Talkuments addresses miscommunication to change the industry

Miscommunications causes a big chunk of consumer complaints, Founder and CEO George Baker tells MPA

Talkuments addresses miscommunication to change the industry
As a provider of interactive loan and disclosure technology, Talkuments is seeking to change the mortgage industry by addressing its miscommunication problem. Founder and CEO George Baker tells MPA about the company’s offerings and how their tech can reshape the industry.

MPA: How would you describe Talkuments?
George Baker:
The easiest way to understand Talkuments is to visualize application documents and closing documents. They command, depending on the lender, anywhere from 150 to 250 pages. And what we do is we explain that in multiple languages to loan applicants. Most loan applicants really don’t know what they are signing. So our objective is to create an environment where they can self-navigate and understand the loan product that they’ve signed up for: the costs that they’ll incur, the disclosures that the lenders are asking them to sign, and various other things associated with mortgage process itself.

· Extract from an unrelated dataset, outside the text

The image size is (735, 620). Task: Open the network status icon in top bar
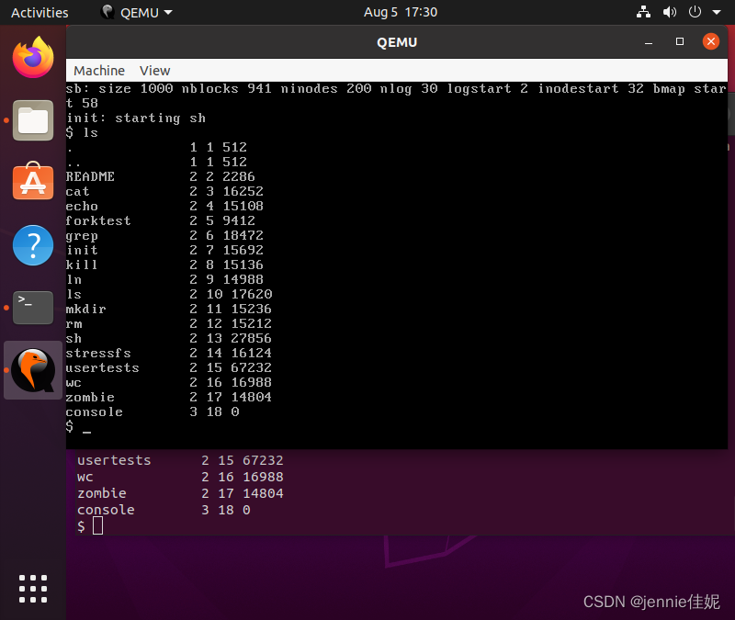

MPA: So this is available in English and Spanish and other languages?
GB:
Yeah. In 2018, we hope to put it into Chinese, Korean, Vietnamese, and Tagalog. We have been speaking with FHFA and (Fannie and Freddie) with respect to seeking a solution to the limited-English-proficiency problem that faces the industry today. About 9% of loan applicants, English is not their native language. So FHFA and the (GSEs) are faced with a directive to come up with a multi-year solution to provide information to these non-native English speakers. And between translating documents and creating an educational experience in various languages, which is what we do, we seem to be the preferred solution.

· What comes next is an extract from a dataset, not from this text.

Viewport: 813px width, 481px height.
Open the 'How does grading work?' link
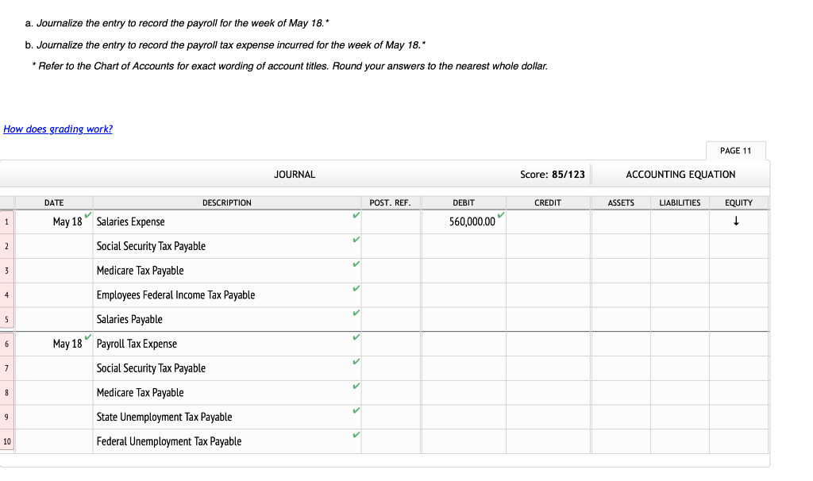click(x=57, y=129)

MPA: What is your strategic vision moving forward?
GB:
What we really want to do is we want to change the mortgage industry. It’s really that simple. Our industry itself – the consumer-information delivery model is antiquated. It’s flawed. It’s the root of all of our legal compliance and regulatory problems. And so we have all this paper that we ask people to sign. They don’t understand and we have an unmonitored sales structure where lenders are fully culpable for what the loan officers say or don’t say, but they have no idea as how to monitor that. We spoke with one large lender, and they told us that if they would come up with one word that would describe 80% of their consumer complaints, it would be miscommunication. And that’s understandable because these loan officers, they are not paid on how well they educate a loan applicant. They are paid on how many deals they do, how many loans they can originate.
So we really do want to change the industry. We want to make it more borrower-friendly. We want to use technology to explain things from A through Z. And if we had our way, we would eliminate half the paper that’s associated with the process…

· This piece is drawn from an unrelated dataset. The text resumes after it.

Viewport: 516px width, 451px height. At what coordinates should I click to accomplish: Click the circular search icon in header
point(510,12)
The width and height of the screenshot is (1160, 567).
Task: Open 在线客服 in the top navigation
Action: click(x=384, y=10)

My job, as I see it, is to convince industry professionals that their job is to convey in the most effective manner as possible information to loan applicants, acknowledged by digital signatures and not forms. ...We can take the information that’s on that form, nobody understands, we can deliver it to people in the preferred language. We can deliver it to people by a learning experience. Some people like to read, some people like to listen, and some people like to watch things like infographics to understand what’s going on. They like other kinds of animation, smart AI. They can ask questions and get answers. If we can take that process, this is my vision, if we could take that process and we can introduce it now and then allow it to grow, what we are really doing is increasing that borrower experience, reducing half the paperwork, and we have a borrower acknowledging that they understand, which is really important. So that’s the idea.